No entanto, Hadjar garante que a integração na Red Bull Racing tem sido natural e positiva, destacando a abertura de Max Verstappen e a continuidade de relações técnicas já estabelecidas. Tendo participado em sessões de treinos livres e em trabalho de simulador com a equipa nos últimos anos, Hadjar sublinha que já conhecia muitos dos engenheiros com quem agora trabalha. A presença de Laurent Mekies, que foi seu chefe na Racing Bulls antes de assumir funções na Red Bull, também contribuiu para essa continuidade.

A estreia no palco das lágrimas
O francês recorda que a sua estreia em Melbourne, em 2025, ficou marcada por um acidente ainda antes da corrida, em condições de chuva, mas garante que a prioridade atual é maximizar a aprendizagem e afinar a direção técnica do projeto. Ambicioso, Hadjar já assumiu que pretende lutar pela primeira vitória na Fórmula 1 ainda esta época.
Em declarações aos jornalistas durante os testes no Bahrein, Hadjar comentou a relação com o tetracampeão mundial:
“O trabalho com o Max tem sido muito bom — ele tem sido muito aberto até agora, por isso é bom tê-lo ao meu lado. Para ser honesto, não sinto que esteja a entrar numa equipa nova. Já fiz treinos livres por esta equipa em 2023 e 2024 — estou ligado ao programa desde 2021. No fim de contas, estou a trabalhar com engenheiros que conheço há algum tempo. Já participei em sessões de simulador com eles, o que tornou a transição muito mais fácil. E ter o Laurent como líder é excelente.”

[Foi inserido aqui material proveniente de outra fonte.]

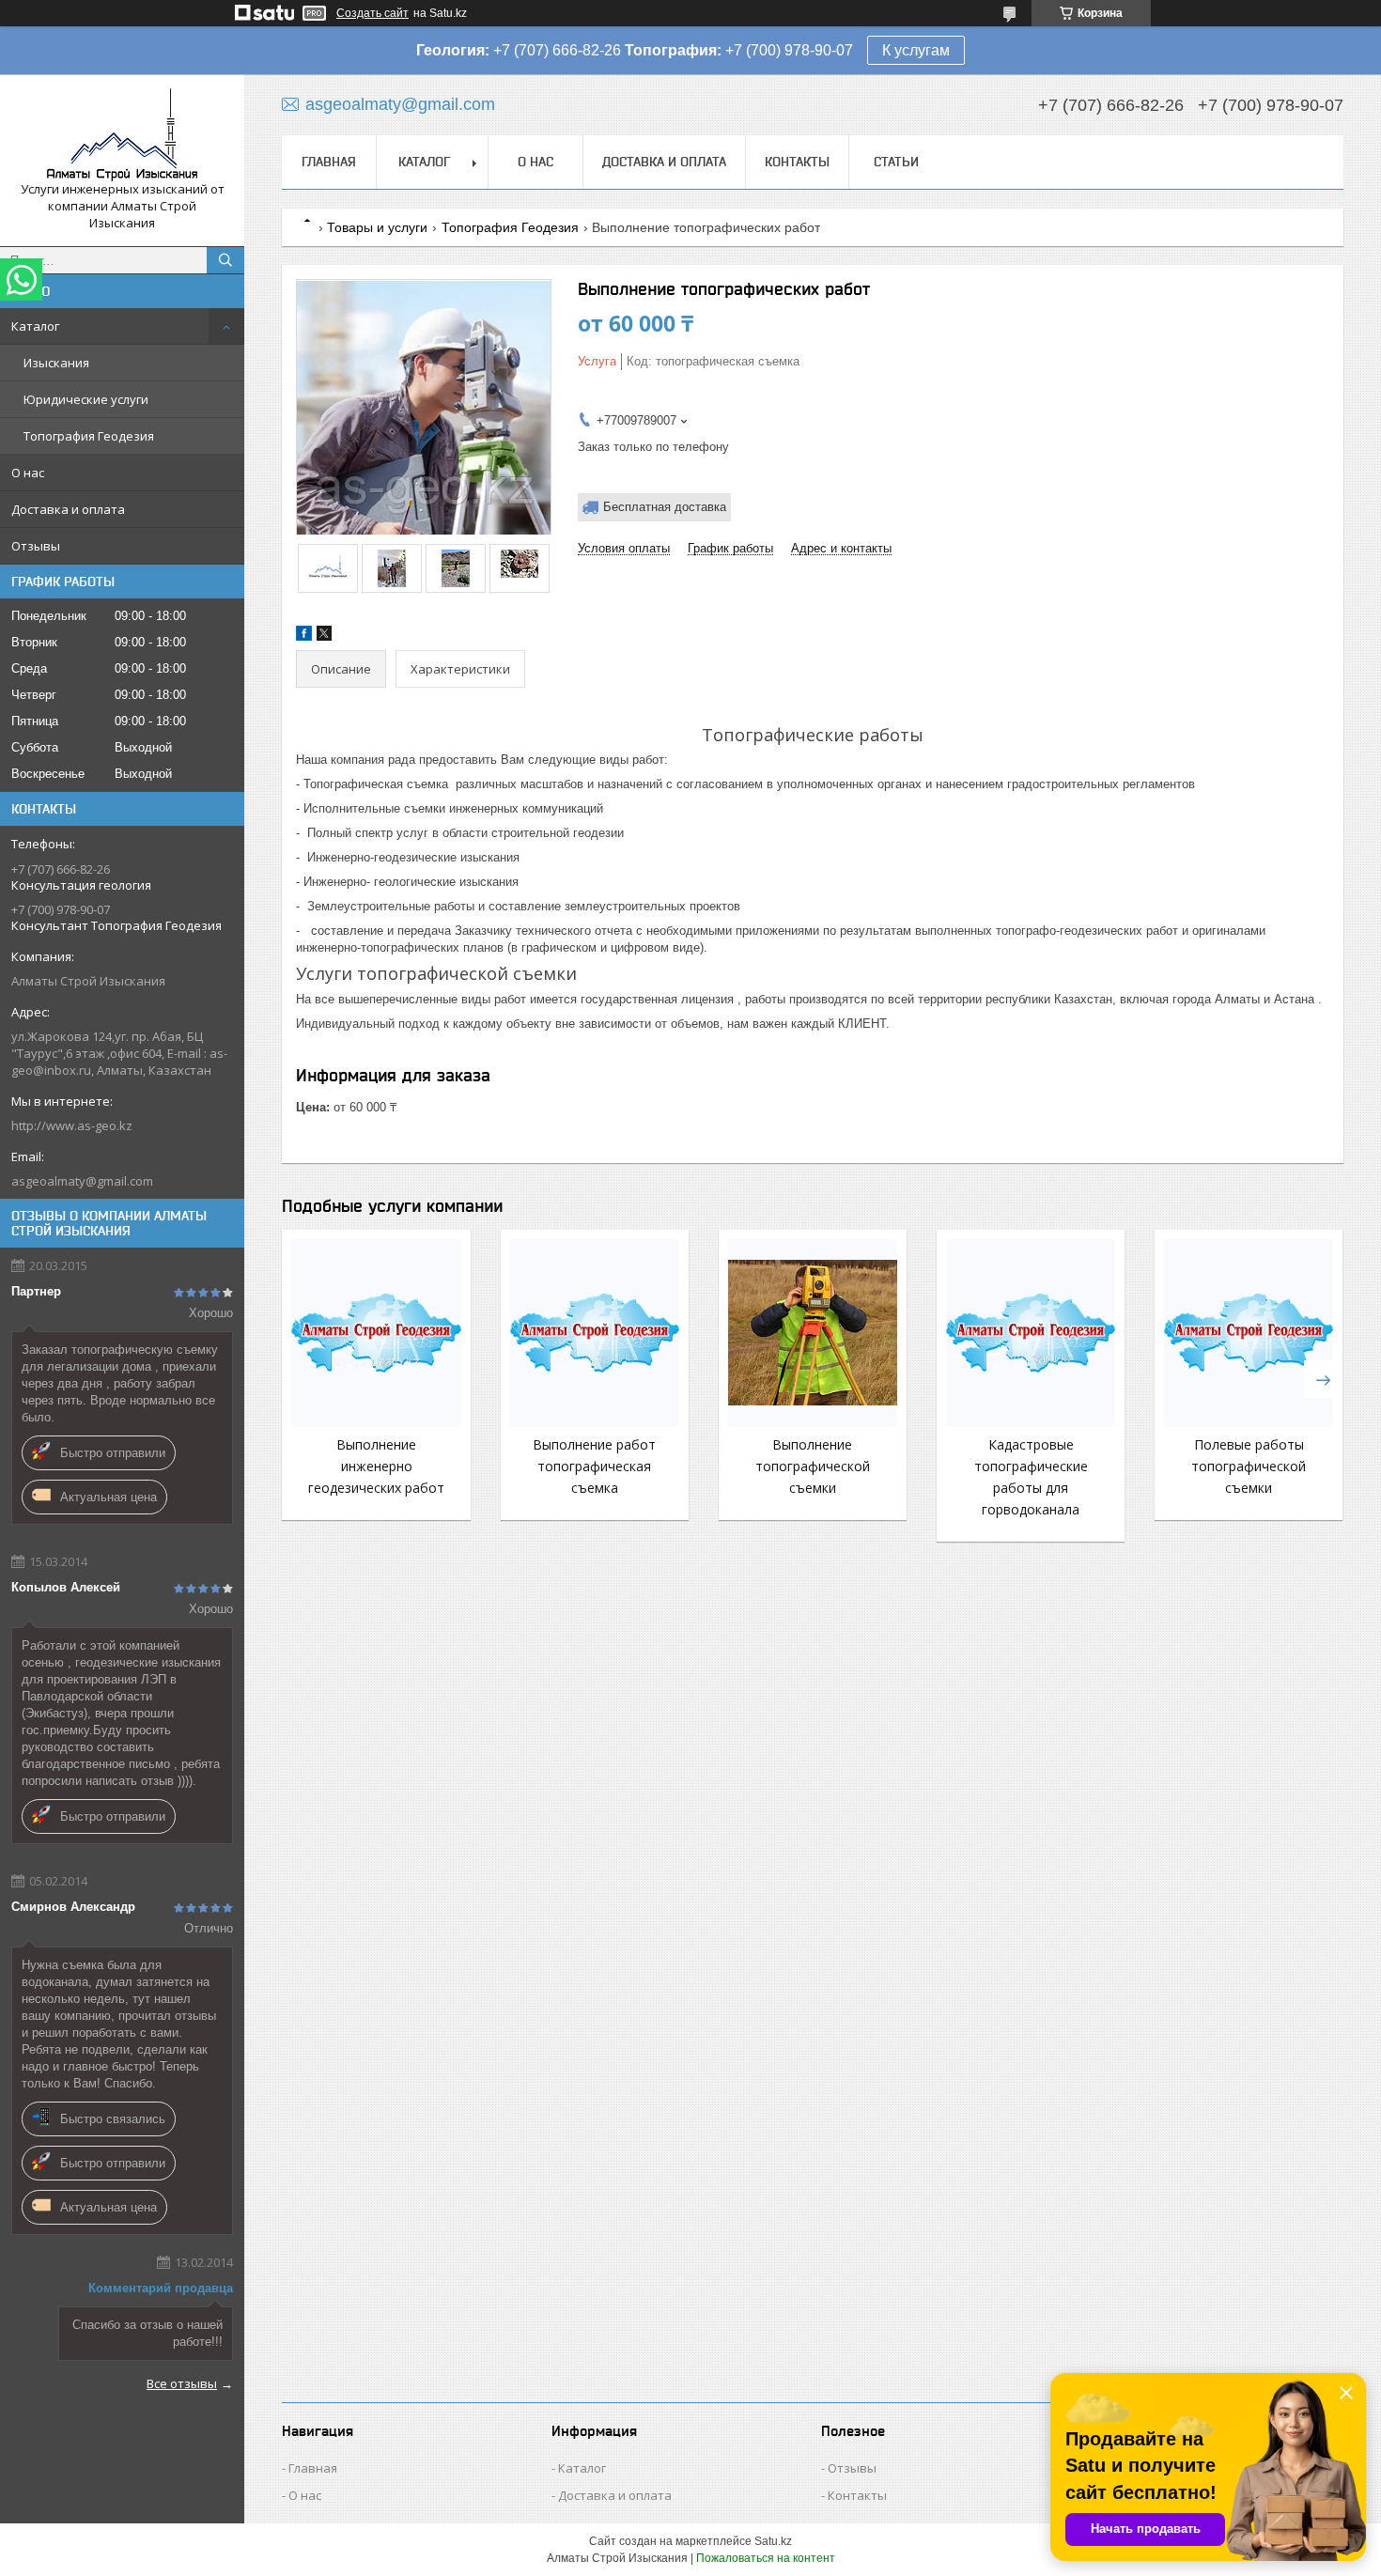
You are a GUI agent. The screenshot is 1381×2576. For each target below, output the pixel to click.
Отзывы (35, 545)
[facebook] (304, 636)
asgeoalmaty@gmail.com (82, 1180)
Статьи (896, 161)
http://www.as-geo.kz (71, 1125)
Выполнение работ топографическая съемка (594, 1466)
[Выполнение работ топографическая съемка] (594, 1333)
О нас (27, 472)
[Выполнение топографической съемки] (812, 1333)
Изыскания (56, 362)
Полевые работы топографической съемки (1248, 1466)
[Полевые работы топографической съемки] (1248, 1333)
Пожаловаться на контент (765, 2558)
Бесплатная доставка (664, 507)
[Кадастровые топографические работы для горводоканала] (1030, 1333)
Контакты (797, 161)
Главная (329, 161)
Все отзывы (182, 2383)
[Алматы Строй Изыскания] (122, 134)
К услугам (916, 50)
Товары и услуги (377, 227)
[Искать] (225, 260)
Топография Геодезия (88, 435)
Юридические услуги (85, 399)
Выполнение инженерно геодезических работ (376, 1466)
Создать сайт (372, 13)
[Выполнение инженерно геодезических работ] (375, 1333)
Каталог (35, 326)
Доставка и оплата (68, 509)
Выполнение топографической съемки (812, 1466)
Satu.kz (773, 2541)
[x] (324, 636)
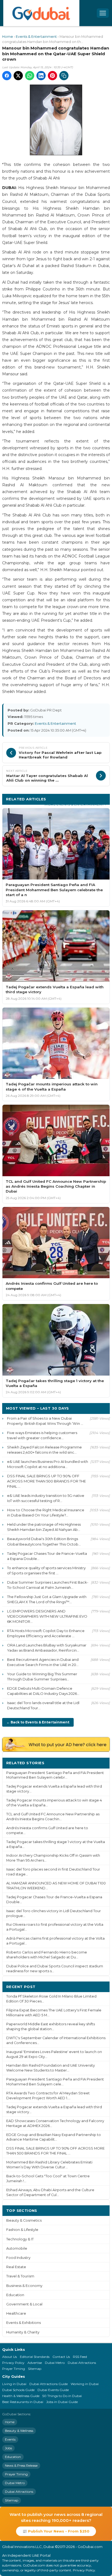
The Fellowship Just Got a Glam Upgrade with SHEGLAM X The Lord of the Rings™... (46, 1599)
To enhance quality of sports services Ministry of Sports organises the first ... (46, 1570)
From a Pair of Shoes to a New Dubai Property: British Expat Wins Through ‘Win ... (45, 1421)
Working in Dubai (85, 2384)
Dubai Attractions (82, 2363)
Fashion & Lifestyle (22, 2230)
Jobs (8, 2448)
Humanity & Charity (22, 2332)
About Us (9, 2357)
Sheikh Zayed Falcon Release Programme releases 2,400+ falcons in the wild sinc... (44, 1449)
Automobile (16, 2248)
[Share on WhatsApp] (29, 75)
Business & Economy (24, 2286)
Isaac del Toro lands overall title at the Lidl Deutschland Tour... (43, 1705)
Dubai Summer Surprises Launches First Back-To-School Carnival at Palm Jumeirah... (47, 1585)
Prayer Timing (13, 2369)
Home (7, 37)
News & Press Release (21, 2465)
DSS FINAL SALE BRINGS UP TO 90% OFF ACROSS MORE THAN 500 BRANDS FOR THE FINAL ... (46, 1481)
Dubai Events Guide (53, 2390)
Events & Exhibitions (23, 2323)
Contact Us (61, 2357)
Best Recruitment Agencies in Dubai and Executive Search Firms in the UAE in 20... (43, 1662)
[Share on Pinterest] (52, 75)
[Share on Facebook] (6, 75)
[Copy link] (64, 75)
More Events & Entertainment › (75, 804)
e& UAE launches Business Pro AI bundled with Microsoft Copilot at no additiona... (47, 1464)
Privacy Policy (13, 2363)
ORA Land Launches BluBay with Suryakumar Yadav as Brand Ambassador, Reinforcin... (46, 1647)
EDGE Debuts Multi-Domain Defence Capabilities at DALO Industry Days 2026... (43, 1691)
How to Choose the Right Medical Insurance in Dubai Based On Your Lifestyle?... (45, 1512)
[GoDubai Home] (41, 13)
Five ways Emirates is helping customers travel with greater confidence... (42, 1435)
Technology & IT (20, 2239)
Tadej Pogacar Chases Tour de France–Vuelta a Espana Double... (47, 1556)
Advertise (34, 2363)
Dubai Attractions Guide (48, 2384)
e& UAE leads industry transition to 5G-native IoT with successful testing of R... (45, 1498)
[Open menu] (103, 13)
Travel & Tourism (20, 2276)
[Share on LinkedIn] (41, 75)
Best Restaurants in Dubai (22, 2402)
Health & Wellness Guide (20, 2396)
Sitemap (34, 2369)
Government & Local (24, 2304)
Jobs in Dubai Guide (62, 2402)
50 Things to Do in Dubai (62, 2396)
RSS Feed (80, 2357)
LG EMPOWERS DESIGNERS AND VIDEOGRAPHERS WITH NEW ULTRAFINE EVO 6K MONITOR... (47, 1616)
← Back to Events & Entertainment (38, 1722)
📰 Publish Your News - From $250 (56, 2531)
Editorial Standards (34, 2357)
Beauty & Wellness (19, 2431)
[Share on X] (18, 75)
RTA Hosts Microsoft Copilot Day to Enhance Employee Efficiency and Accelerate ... (46, 1633)
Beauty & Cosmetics (24, 2220)
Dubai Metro (55, 2363)
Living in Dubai (14, 2384)
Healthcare (16, 2313)
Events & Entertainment (36, 37)
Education (15, 2295)
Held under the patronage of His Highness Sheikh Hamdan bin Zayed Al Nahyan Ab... (44, 1527)
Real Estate (16, 2267)
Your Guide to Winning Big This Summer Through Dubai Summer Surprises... (42, 1676)
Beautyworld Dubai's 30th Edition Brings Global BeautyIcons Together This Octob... (44, 1541)
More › (99, 1763)
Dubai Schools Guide (18, 2390)
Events (10, 2439)
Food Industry (18, 2258)
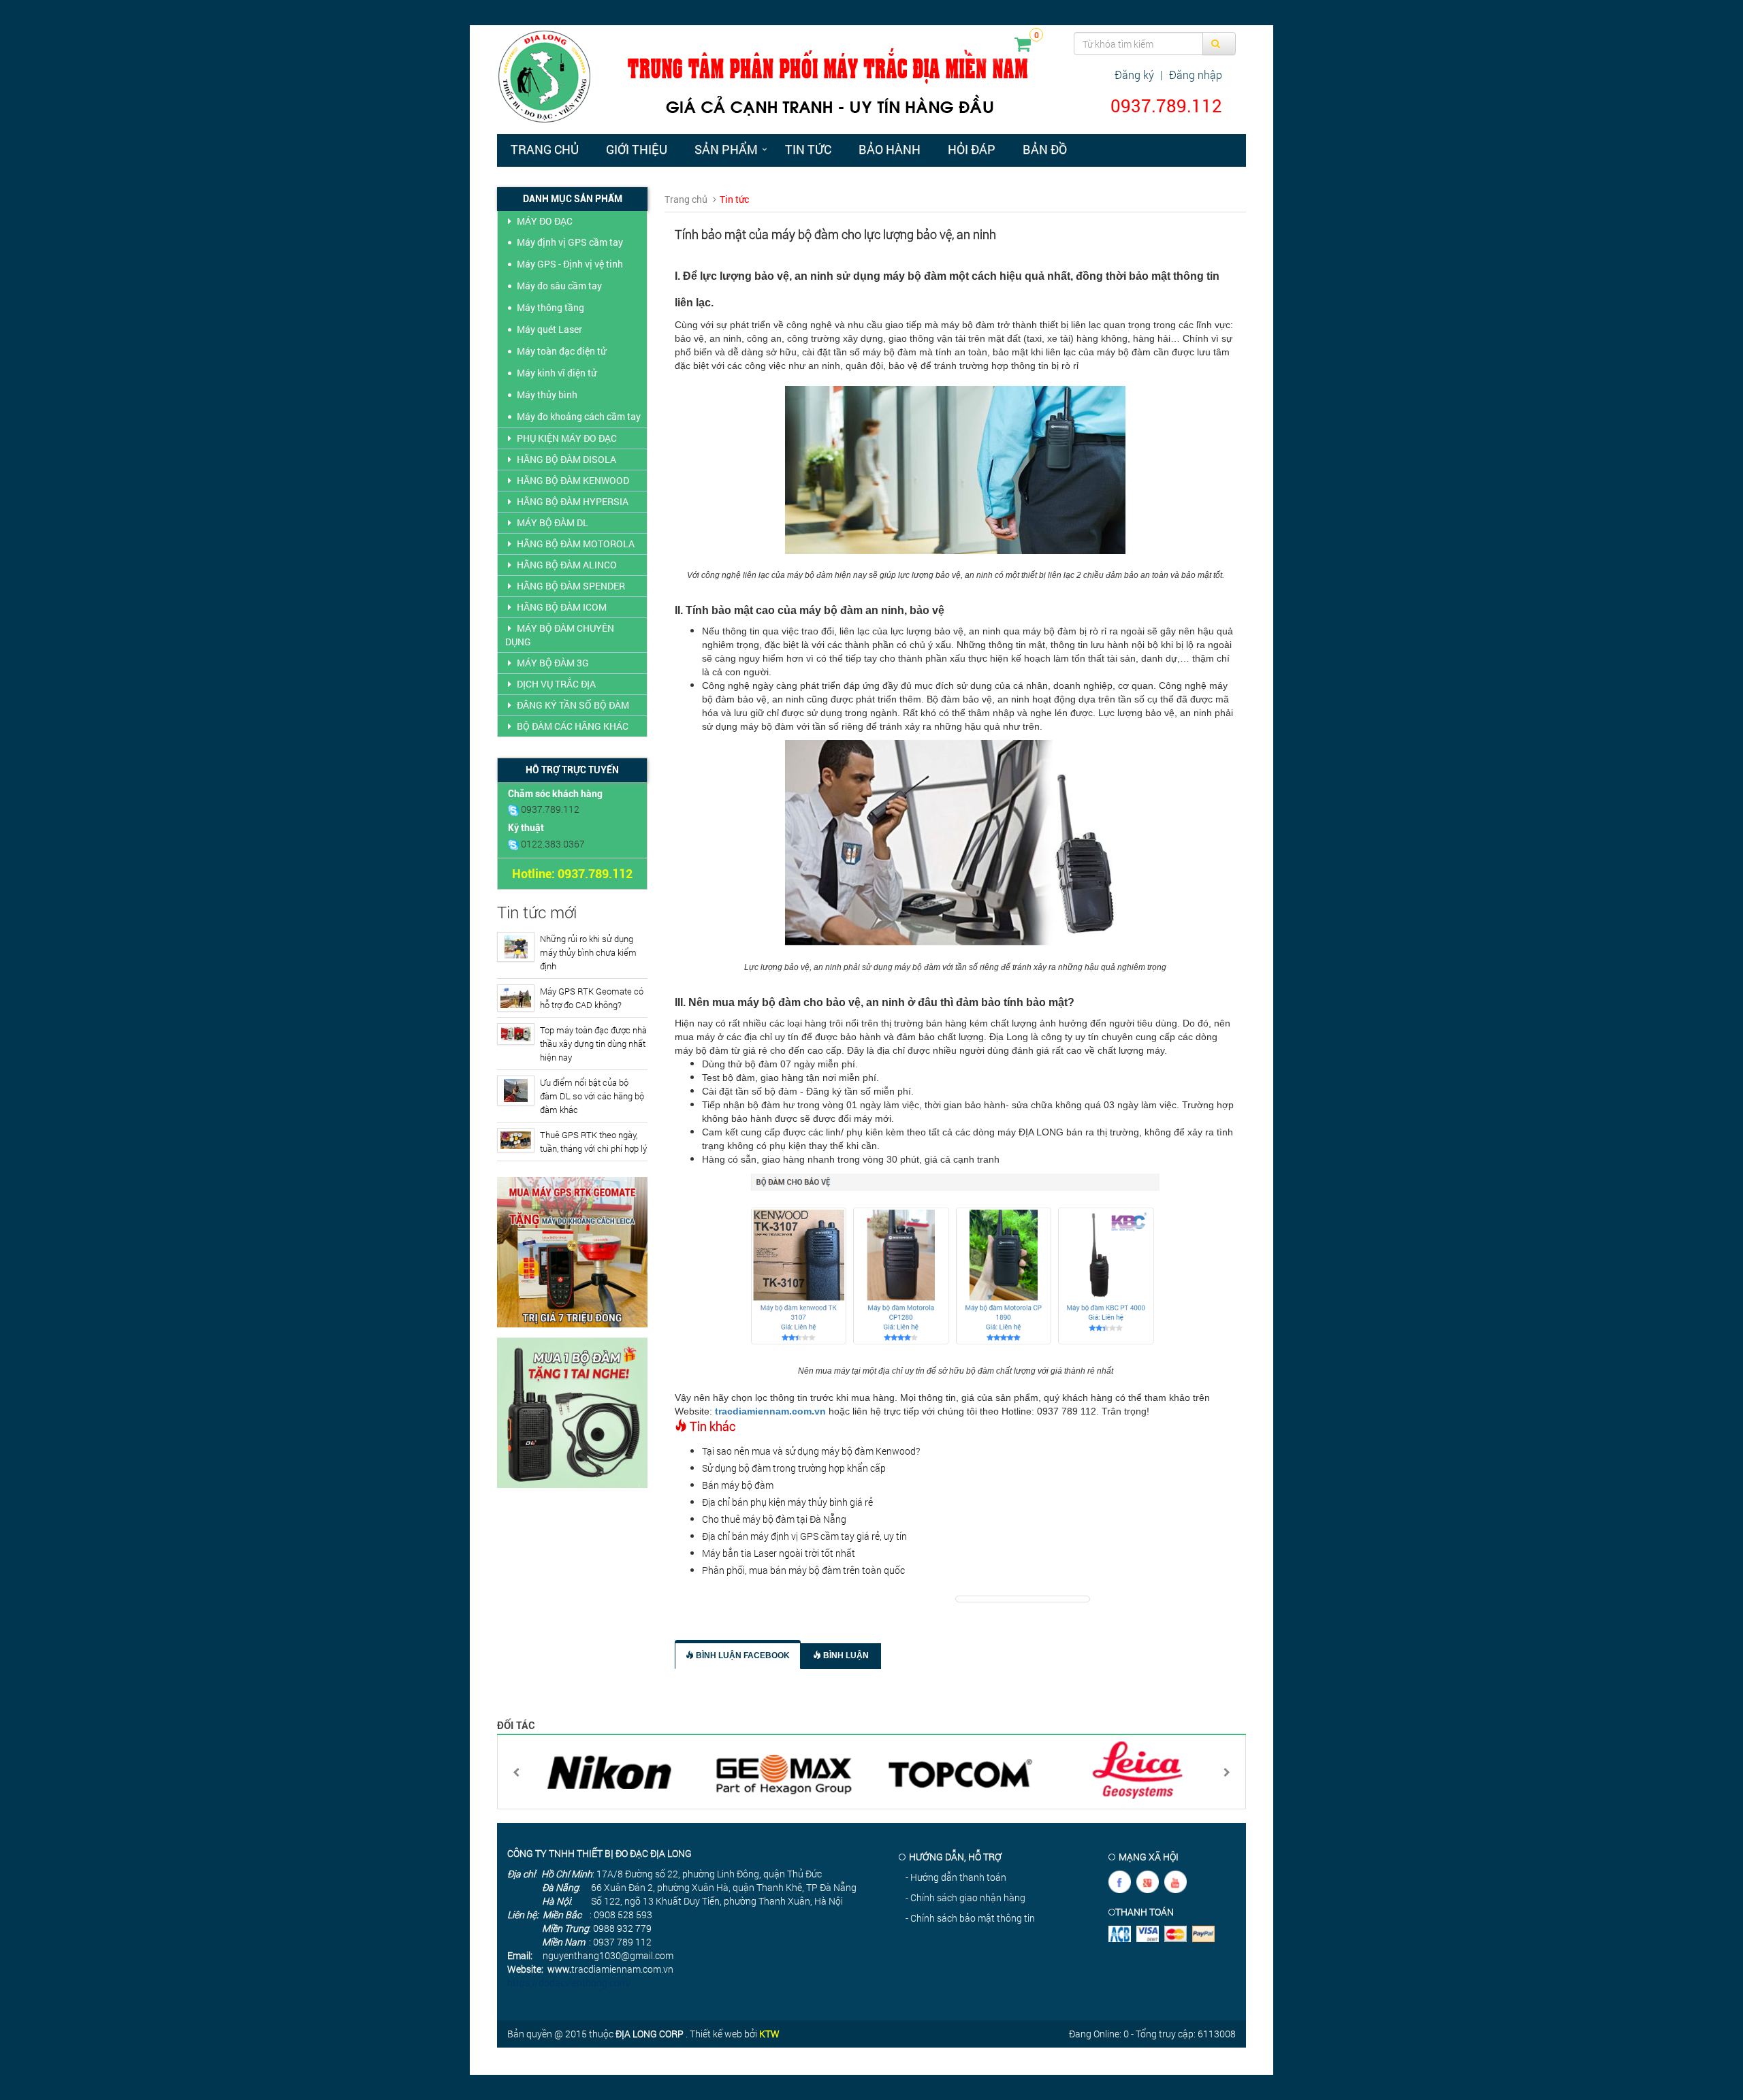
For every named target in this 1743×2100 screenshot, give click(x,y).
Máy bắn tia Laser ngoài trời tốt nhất (778, 1553)
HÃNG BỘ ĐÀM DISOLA (566, 459)
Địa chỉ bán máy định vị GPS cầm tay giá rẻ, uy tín (804, 1536)
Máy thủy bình (547, 394)
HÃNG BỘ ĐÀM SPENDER (571, 585)
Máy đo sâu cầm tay (559, 285)
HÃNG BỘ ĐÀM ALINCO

Hadjar destacou ainda a importância da continuidade:
“Estreei-me na Fórmula 1 com ele e começar a minha segunda temporada com a sua liderança é positivo. Tem sido tudo muito tranquilo. Sinto-me muito sortudo. A meta para a Austrália é tirar o máximo partido do que aprendemos, voltar ao simulador, correlacionar todos os dados e garantir que a direção que precisamos de seguir está bem definida.”
Hadjar enfrenta uma dura tarefa. Mas o ambiente na Red Bull é diferente. As saídas de Christian Horner e Helmut Marko mudaram radicalmente o ambiente na equipa. Se o ambiente vai ser mais ou menos favorável para um jovem piloto se afirmar não é certo. Hadjar depende mais de si do que da equipa para conseguir acabar com a maldição do segundo lugar da Red Bull. Vai necessitar de muita força mental e de uma grande capacidade de encaixe. Mas Hadjar pode ser mesmo o jovem que finalmente traz estabilidade ao segundo lugar da equipa. O que mostrou em 2025 abre boas perspetivas. Não se espera que bata o pé a Verstappen desde início, mas, passo a passo, poderá aproximar-se do melhor da atualidade.